------ EXTRACTED ENTRIES ------
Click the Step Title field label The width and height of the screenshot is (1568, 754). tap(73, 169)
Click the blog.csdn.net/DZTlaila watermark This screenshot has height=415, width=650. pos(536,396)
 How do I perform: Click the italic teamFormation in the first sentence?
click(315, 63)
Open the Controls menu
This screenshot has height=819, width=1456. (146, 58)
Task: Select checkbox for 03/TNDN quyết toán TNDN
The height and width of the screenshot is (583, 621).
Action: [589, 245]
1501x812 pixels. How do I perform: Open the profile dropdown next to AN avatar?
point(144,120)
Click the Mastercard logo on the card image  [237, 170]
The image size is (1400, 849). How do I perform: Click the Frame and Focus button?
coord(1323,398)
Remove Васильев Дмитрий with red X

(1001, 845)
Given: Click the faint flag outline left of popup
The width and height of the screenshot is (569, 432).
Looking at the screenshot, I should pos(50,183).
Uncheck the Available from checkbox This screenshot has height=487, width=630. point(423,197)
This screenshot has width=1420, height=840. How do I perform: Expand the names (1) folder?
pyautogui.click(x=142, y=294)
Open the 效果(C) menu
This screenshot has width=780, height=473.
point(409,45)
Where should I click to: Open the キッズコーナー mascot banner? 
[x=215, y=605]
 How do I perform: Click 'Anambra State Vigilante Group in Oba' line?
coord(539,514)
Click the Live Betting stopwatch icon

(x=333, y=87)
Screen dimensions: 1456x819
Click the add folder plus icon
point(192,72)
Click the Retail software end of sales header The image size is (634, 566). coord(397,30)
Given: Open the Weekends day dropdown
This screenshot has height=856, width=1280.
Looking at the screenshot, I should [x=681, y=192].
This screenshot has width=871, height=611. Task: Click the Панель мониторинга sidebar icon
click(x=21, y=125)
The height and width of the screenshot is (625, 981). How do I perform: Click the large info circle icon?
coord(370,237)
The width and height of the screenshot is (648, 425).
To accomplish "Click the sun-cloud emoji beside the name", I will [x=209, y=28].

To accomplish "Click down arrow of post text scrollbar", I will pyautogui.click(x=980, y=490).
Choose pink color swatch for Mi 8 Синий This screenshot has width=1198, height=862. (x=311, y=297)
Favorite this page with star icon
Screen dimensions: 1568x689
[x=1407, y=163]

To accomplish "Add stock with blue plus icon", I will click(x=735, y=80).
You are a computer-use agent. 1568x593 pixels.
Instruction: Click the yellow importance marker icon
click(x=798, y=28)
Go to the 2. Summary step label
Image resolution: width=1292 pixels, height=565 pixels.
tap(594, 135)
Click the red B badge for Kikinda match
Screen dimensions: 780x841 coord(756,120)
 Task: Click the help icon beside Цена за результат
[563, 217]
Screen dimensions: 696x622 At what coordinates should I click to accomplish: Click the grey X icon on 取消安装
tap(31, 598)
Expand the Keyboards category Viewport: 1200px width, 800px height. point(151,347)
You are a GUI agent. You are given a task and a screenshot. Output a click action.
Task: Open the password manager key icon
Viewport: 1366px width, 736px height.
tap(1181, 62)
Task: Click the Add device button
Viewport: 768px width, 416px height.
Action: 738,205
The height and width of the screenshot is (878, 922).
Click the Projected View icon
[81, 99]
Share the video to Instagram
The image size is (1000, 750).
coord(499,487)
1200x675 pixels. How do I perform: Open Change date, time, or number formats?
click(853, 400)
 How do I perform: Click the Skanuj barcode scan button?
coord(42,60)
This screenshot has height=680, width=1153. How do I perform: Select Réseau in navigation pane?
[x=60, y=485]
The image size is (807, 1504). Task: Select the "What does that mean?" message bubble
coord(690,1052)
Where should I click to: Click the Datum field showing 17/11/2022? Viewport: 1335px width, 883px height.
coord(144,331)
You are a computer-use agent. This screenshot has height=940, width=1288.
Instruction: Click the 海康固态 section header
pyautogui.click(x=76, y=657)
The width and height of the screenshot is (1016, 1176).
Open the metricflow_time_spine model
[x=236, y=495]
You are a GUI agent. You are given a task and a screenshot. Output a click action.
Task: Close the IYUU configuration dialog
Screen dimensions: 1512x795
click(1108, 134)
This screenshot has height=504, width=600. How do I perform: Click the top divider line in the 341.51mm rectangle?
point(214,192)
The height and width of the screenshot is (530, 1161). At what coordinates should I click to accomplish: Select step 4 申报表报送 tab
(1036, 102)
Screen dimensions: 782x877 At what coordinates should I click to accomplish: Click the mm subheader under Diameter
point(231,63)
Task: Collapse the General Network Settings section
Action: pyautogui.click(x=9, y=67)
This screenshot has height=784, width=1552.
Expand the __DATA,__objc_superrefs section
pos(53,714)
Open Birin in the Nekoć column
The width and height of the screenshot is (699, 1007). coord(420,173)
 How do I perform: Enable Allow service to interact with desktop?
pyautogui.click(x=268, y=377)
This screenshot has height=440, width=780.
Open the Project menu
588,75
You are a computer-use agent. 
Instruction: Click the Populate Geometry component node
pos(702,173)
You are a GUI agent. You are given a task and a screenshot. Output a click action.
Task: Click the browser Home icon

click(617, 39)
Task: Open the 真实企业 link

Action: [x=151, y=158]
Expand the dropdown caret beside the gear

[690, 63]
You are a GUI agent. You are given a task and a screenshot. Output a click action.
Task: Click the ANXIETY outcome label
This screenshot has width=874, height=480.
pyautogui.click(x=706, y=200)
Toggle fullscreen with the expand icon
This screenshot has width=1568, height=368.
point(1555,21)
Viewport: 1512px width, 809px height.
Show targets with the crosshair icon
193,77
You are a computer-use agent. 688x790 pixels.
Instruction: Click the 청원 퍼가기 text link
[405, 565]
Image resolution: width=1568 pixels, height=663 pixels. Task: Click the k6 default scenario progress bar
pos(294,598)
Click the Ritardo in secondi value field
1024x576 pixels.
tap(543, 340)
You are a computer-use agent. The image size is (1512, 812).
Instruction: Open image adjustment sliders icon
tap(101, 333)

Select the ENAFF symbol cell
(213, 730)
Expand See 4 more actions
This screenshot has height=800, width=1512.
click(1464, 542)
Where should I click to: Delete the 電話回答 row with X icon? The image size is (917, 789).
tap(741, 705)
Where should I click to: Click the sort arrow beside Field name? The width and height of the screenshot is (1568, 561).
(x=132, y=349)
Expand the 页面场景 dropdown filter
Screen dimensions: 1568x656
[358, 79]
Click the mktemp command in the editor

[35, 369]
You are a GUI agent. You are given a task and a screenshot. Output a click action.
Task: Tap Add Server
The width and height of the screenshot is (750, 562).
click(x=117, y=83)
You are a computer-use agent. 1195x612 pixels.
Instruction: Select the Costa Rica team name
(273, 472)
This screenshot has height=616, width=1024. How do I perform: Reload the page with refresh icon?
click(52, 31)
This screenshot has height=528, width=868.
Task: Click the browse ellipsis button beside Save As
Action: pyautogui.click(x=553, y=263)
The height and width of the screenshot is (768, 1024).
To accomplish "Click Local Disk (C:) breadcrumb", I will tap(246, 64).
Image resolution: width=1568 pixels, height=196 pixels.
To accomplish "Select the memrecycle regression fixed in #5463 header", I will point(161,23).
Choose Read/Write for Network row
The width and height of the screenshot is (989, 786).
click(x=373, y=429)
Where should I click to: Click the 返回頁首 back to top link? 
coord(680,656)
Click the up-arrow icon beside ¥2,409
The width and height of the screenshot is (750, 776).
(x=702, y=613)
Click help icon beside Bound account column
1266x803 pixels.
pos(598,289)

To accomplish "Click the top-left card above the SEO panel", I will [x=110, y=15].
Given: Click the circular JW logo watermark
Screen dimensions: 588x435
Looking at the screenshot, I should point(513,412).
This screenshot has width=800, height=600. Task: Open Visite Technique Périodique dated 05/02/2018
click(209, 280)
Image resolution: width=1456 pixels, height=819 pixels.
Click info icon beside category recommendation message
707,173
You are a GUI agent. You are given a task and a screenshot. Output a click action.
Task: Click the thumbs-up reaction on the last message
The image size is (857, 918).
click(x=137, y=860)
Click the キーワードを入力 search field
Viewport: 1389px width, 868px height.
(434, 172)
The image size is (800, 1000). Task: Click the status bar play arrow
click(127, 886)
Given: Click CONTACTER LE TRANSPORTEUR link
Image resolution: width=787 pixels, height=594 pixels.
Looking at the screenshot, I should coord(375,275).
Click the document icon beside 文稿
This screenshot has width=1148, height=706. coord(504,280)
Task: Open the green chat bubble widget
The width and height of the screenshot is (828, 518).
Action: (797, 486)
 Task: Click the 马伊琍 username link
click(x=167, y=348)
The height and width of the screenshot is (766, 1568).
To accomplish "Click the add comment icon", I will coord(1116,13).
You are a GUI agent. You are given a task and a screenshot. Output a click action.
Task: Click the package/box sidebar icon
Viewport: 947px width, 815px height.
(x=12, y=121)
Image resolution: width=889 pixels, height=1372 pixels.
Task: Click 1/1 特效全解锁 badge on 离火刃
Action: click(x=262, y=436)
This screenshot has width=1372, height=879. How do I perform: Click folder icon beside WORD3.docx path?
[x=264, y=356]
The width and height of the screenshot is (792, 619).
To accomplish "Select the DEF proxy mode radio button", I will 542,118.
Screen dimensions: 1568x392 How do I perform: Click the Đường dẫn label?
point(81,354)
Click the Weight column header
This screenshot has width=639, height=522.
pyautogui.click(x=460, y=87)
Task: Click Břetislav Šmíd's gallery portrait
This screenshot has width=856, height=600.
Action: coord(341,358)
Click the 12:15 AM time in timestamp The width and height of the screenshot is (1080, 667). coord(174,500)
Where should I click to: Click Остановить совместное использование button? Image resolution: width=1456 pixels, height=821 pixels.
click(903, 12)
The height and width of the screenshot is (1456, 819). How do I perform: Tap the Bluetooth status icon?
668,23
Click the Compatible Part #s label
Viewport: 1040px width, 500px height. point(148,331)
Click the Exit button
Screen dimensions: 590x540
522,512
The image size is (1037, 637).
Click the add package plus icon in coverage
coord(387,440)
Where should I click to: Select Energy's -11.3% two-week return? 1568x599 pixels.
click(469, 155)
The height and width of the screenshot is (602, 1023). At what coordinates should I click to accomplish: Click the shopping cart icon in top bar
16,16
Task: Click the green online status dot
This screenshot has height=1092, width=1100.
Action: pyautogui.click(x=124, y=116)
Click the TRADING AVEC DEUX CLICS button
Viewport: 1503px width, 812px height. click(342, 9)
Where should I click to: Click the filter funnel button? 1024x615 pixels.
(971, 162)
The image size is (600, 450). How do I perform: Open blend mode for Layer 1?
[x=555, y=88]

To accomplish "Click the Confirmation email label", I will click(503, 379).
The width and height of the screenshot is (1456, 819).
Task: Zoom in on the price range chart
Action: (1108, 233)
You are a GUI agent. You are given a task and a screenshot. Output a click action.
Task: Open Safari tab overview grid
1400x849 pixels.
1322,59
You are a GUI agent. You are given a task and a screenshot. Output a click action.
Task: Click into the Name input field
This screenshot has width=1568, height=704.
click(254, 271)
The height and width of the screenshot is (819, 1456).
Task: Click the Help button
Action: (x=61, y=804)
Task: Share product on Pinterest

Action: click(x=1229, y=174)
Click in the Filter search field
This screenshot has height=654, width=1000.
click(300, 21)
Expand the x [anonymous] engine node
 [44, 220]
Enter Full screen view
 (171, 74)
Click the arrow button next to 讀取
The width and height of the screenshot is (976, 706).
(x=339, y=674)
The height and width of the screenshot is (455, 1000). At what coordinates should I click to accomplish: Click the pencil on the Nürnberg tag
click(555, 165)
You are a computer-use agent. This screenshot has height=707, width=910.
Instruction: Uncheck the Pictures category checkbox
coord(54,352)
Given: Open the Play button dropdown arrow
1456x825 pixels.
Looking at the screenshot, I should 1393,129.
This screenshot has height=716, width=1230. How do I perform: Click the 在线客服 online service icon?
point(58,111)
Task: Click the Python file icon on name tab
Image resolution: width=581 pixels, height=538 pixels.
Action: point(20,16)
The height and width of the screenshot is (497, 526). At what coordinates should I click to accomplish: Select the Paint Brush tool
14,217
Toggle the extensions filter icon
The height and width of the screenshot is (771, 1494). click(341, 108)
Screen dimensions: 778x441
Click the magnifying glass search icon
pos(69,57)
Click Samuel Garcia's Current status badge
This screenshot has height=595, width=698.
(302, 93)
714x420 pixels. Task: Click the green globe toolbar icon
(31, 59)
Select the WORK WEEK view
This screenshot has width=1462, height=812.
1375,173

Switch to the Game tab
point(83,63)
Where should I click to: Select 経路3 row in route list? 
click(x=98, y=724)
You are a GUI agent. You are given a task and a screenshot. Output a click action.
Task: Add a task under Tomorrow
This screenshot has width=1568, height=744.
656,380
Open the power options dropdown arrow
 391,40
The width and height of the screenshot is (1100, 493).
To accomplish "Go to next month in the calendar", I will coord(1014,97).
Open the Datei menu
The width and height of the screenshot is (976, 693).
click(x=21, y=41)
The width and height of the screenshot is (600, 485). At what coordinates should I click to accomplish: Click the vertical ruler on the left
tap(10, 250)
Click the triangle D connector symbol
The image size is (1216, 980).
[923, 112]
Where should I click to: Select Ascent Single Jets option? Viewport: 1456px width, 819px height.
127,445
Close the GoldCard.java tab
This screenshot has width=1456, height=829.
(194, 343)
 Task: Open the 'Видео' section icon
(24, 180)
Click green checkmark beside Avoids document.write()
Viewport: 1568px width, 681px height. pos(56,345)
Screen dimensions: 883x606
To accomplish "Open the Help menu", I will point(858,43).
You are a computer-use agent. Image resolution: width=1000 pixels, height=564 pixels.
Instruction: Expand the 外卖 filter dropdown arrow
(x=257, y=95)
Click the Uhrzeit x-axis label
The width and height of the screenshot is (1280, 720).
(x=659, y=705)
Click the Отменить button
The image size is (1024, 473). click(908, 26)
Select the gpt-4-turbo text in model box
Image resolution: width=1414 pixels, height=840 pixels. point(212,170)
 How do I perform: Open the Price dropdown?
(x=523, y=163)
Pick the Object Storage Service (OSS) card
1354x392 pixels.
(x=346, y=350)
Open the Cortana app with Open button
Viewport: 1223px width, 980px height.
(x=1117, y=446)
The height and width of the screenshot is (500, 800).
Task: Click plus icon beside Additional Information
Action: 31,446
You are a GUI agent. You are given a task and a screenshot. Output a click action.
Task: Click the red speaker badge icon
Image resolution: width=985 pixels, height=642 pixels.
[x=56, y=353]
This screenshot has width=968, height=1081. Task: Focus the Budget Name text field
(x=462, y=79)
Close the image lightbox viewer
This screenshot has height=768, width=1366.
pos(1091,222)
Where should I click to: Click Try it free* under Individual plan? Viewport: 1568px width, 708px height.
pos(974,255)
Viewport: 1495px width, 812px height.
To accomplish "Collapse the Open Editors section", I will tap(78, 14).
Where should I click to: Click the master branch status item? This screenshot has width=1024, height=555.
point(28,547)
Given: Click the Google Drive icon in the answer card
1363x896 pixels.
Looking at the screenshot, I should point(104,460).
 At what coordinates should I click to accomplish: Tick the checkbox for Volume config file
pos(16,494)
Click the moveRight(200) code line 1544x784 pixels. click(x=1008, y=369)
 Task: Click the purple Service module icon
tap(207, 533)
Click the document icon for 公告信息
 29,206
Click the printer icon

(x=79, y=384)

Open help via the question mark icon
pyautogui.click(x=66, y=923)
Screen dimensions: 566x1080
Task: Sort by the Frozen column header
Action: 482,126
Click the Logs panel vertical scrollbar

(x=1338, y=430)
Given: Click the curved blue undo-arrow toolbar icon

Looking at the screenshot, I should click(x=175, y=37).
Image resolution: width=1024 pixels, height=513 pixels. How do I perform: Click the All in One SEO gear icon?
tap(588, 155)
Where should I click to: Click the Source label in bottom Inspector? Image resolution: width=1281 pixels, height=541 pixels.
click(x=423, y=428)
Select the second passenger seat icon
------
● WHAT IS BEING ASKED:
Return the lines starting with the line that contains "Expand See 4 more actions" and going on through the line that contains "will tap(246, 64).", reproducing them exactly as they stand.

● TASK RESULT:
Expand See 4 more actions
This screenshot has height=800, width=1512.
click(1464, 542)
Where should I click to: Delete the 電話回答 row with X icon? The image size is (917, 789).
tap(741, 705)
Where should I click to: Click the sort arrow beside Field name? The width and height of the screenshot is (1568, 561).
(x=132, y=349)
Expand the 页面场景 dropdown filter
Screen dimensions: 1568x656
[358, 79]
Click the mktemp command in the editor

[35, 369]
You are a GUI agent. You are given a task and a screenshot. Output a click action.
Task: Tap Add Server
The width and height of the screenshot is (750, 562).
click(x=117, y=83)
You are a computer-use agent. 1195x612 pixels.
Instruction: Select the Costa Rica team name
(273, 472)
This screenshot has height=616, width=1024. How do I perform: Reload the page with refresh icon?
click(52, 31)
This screenshot has height=528, width=868.
Task: Click the browse ellipsis button beside Save As
Action: pyautogui.click(x=553, y=263)
The height and width of the screenshot is (768, 1024).
To accomplish "Click Local Disk (C:) breadcrumb", I will tap(246, 64).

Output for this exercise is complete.